Auction rate reaches a new high

Godfrey Marawanyika

THE Zimbabwe dollar on Monday reached the $7 000 mark against the United States dollar on the auction market, only two days after the rate had been raised by the central bank.

The central bank devalued the auction rate by 45% on May 19, saying that was a support price for the diaspora rate.

The auction rate moved from $6 125,20 against the greenback on May 16 to $7 355, 82 on May 23.

On May 23, the highest bid accepted by the central bank was $7 690, 52, while the lowest rate accepted was $7 131, 88 against the greenback and the weighted average was $7 355, 82.

Although the auction rate broke the $7 000 mark against the US dollar, on the parallel market the local currency is trading at US$1:$23 000.

The auction market was introduced on January 12 last year following recommendations from the Confederation of Zimbabwe Industries (CZI).

The auction system was introduced to facilitate easier availability of foreign currency to local industries.

However, industrialists have expressed concerns that the auction system has since stopped working because of the unattractive rate when compared to what is offered on the parallel market.

The ripple effects of the foreign exchange crisis have resulted in shortages of raw materials to business, causing supply disruptions.

The forex shortages have also fuelled inflation and spawned a general shortage of goods which are now found on the black market.

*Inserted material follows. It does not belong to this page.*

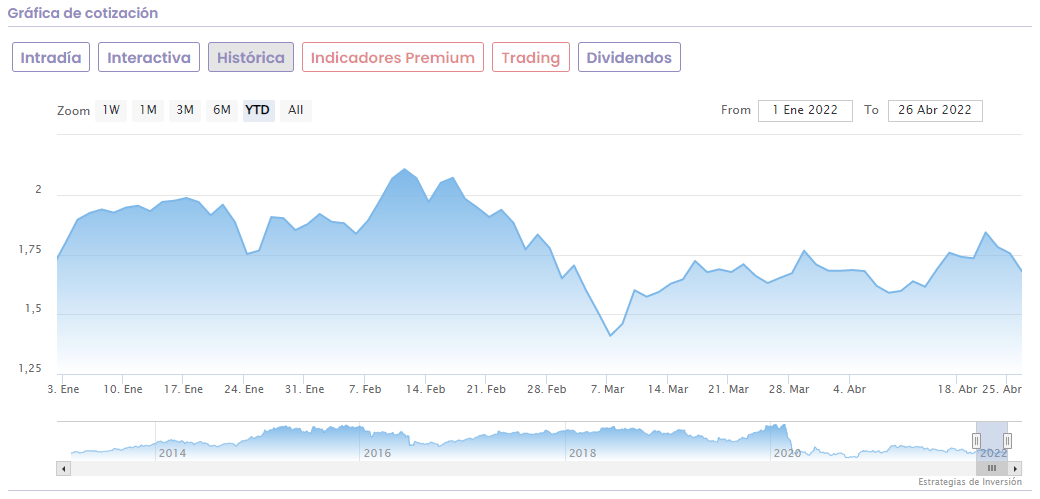The height and width of the screenshot is (499, 1040).
Task: Select the Histórica tab
Action: coord(251,57)
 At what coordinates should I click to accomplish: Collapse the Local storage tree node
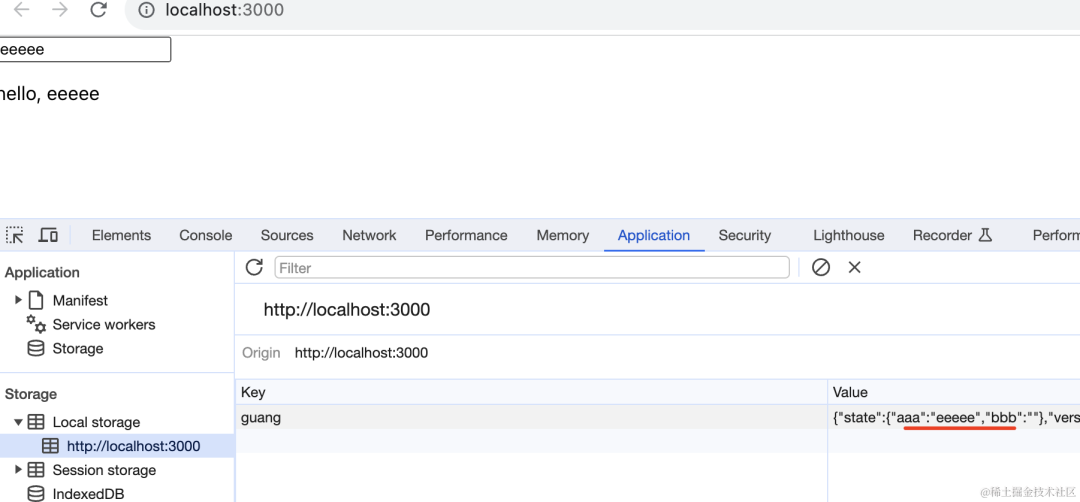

Currently, inflation is 129,1%, up from 123%.

Last week, the central bank ruled out any devaluation arguing that devaluation alone would not open the floodgates of foreign currency as there were other factors at play.

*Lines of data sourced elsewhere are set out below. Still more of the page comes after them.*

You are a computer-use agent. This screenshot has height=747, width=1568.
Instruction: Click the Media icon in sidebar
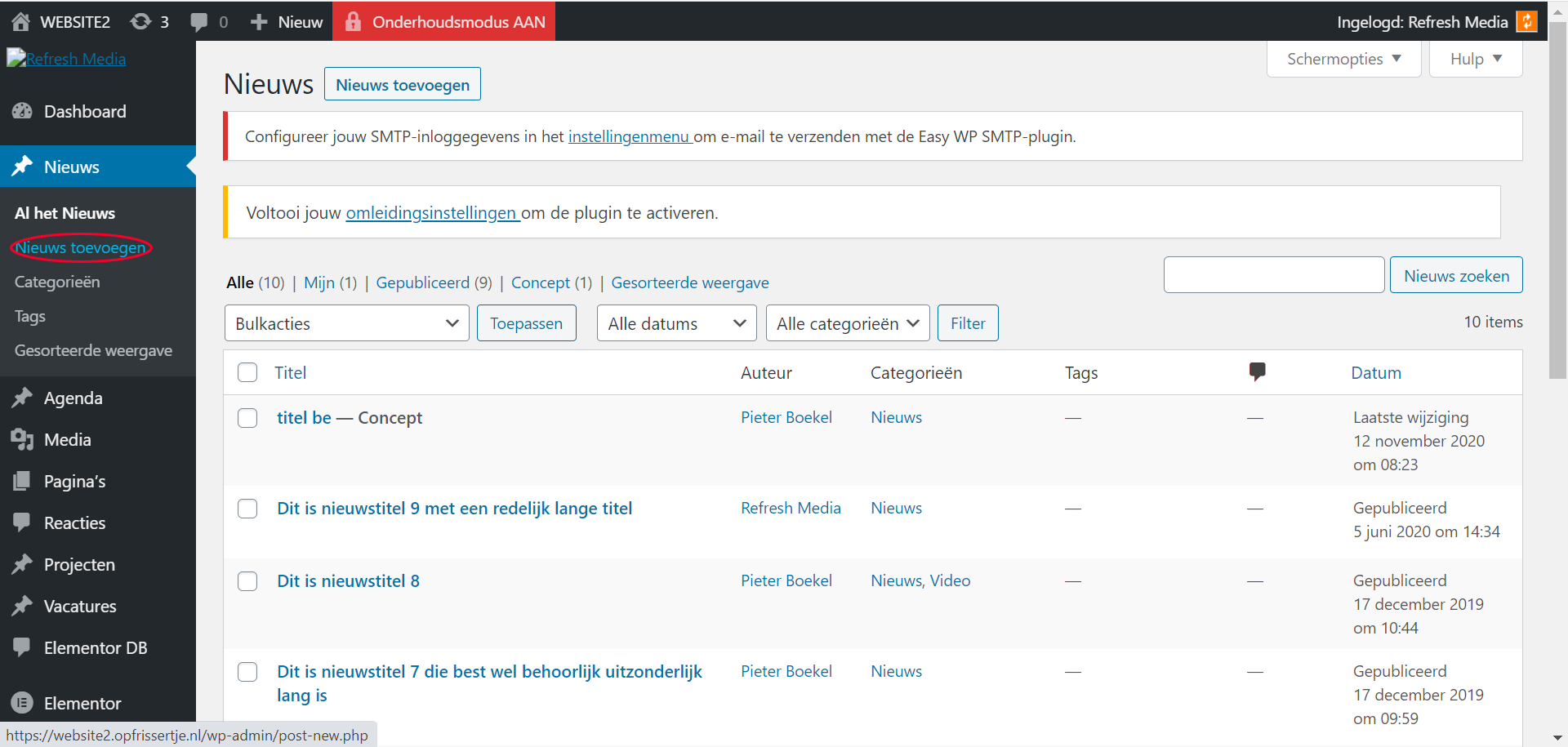tap(22, 440)
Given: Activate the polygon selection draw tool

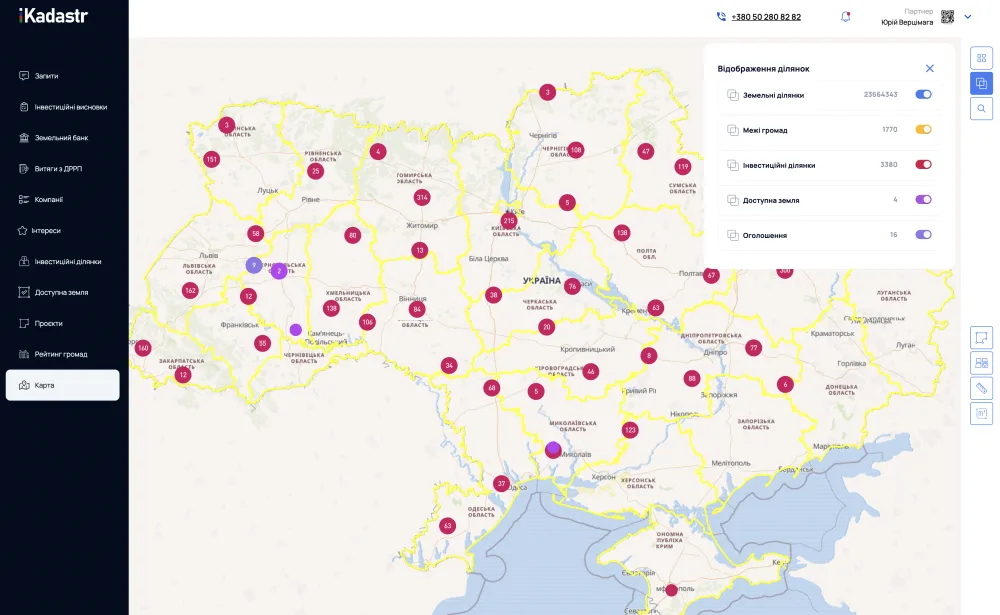Looking at the screenshot, I should (981, 337).
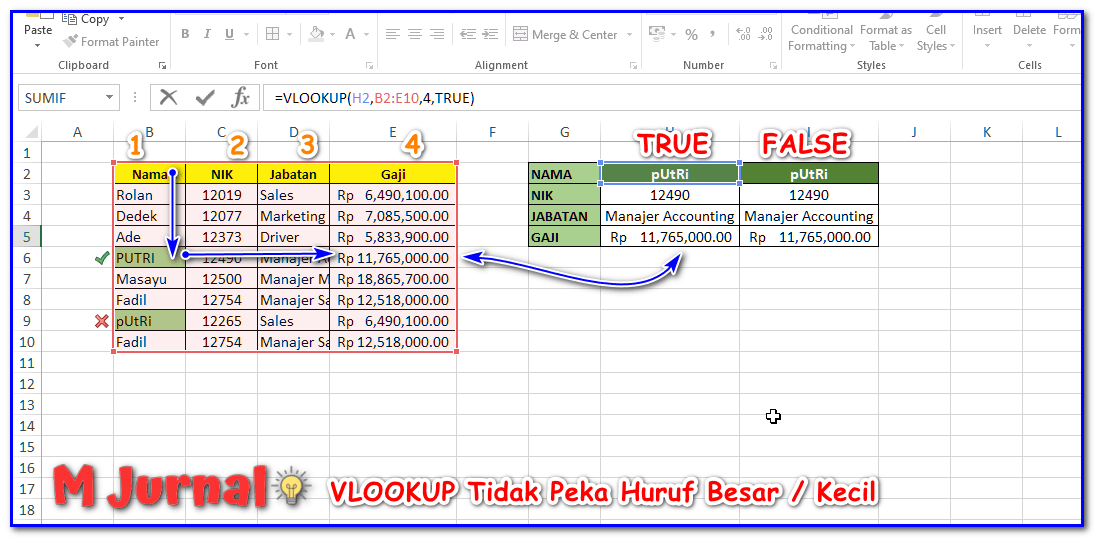The width and height of the screenshot is (1095, 538).
Task: Click the Insert Function fx icon
Action: click(x=241, y=98)
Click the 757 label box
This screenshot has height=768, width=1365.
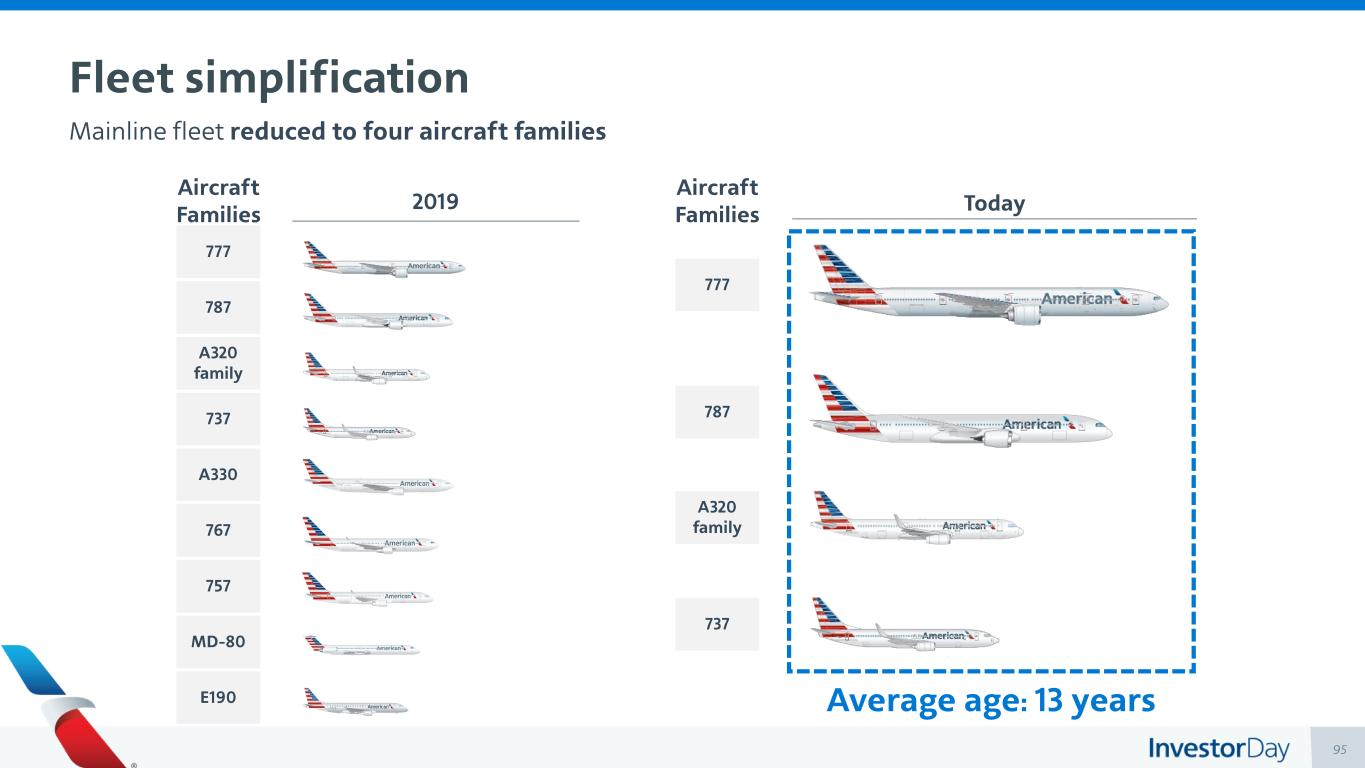coord(218,585)

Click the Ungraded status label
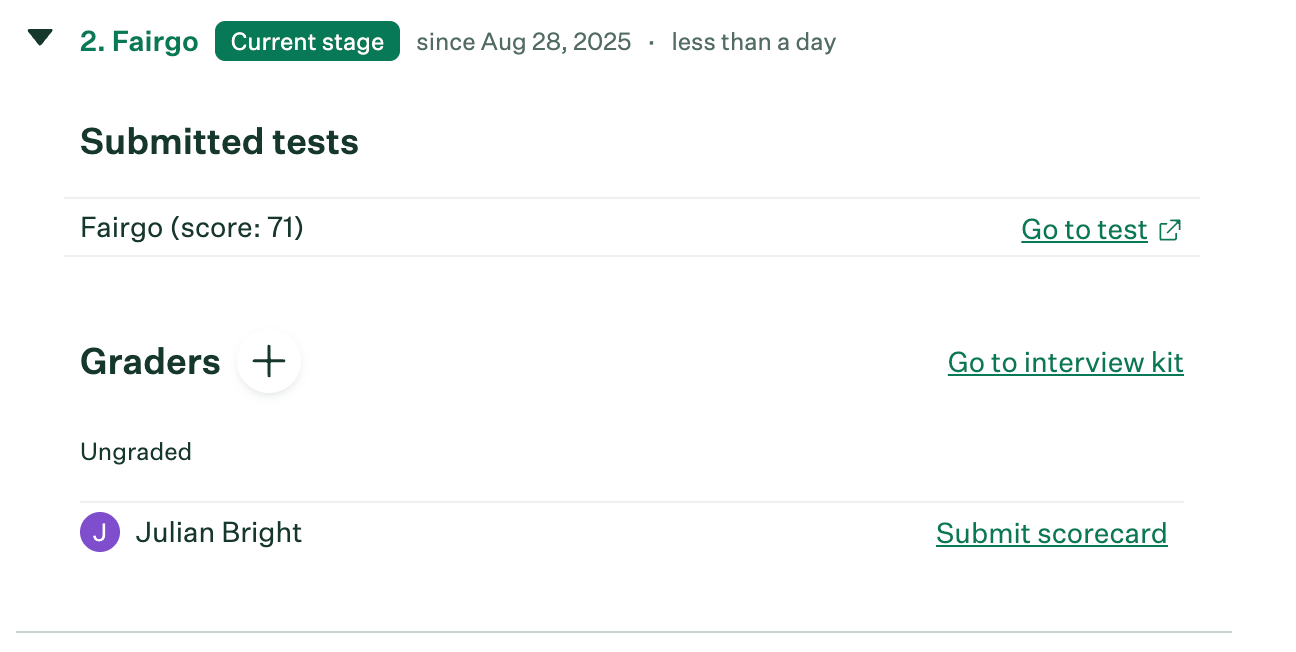[136, 452]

Central bank governor Gideon Gono said that as long as indiscipline abounds in the economy, unguided exchange rate depreciation would fuel “bouts of speculative attacks” on the local currency which exporters claim is overvalued.

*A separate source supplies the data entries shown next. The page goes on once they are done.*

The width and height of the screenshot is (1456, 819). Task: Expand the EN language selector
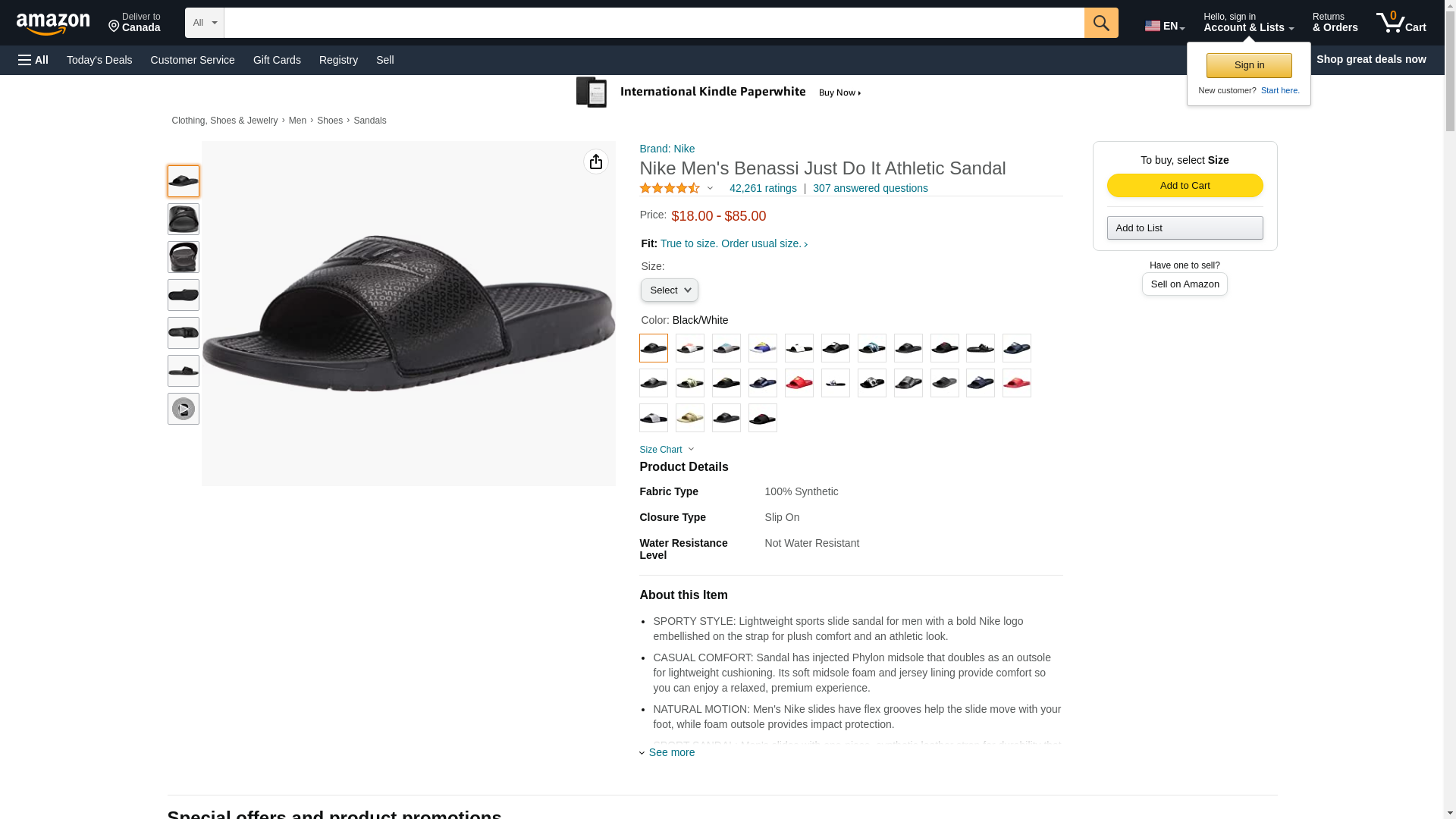pos(1165,26)
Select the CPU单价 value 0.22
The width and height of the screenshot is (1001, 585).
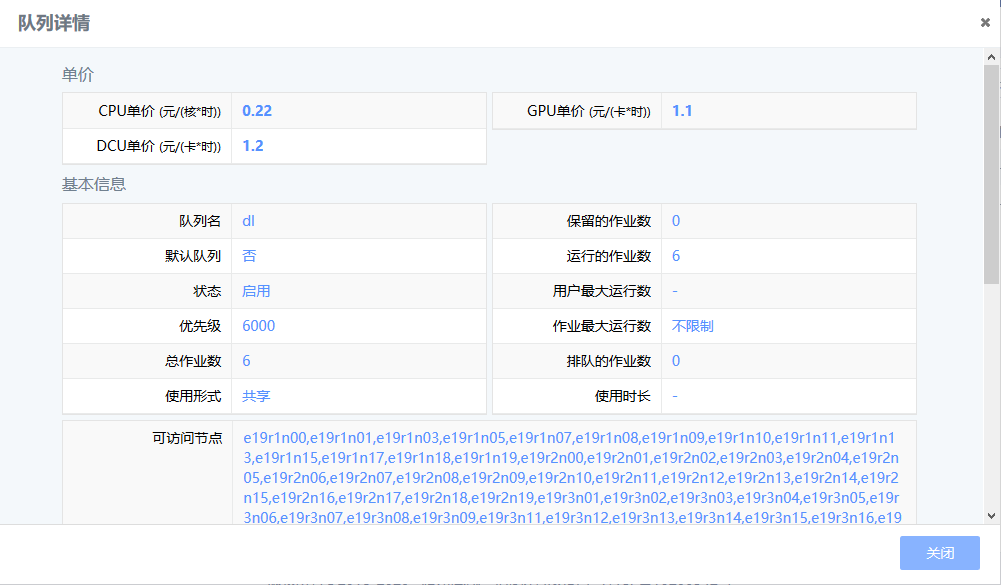coord(257,111)
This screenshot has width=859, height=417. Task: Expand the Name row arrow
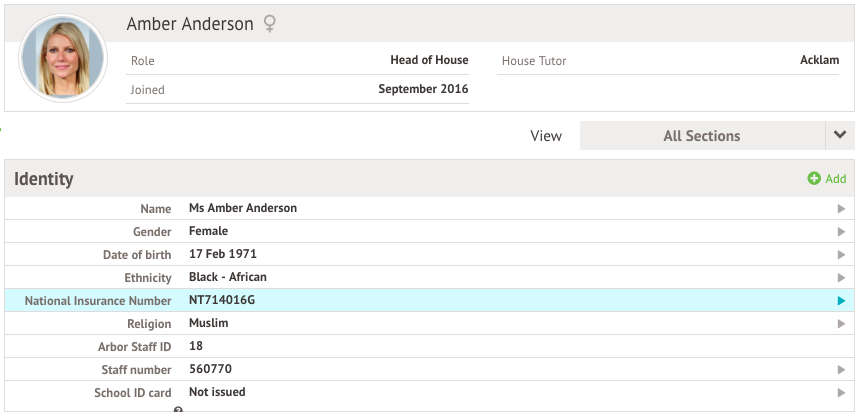tap(841, 209)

As part of tightening forex dealings, Gono said it had been realised that individual foreign currency account (FCA) holders were abusing a US$1 000 cash withdrawing facility.

Gono said with immediate effect no FCA holder would be allowed to withdraw cash in foreign currency unless there was verifiable proof of travel or a demonstrated need to pay out foreign participants on regional or international programmes in the case of international organisations.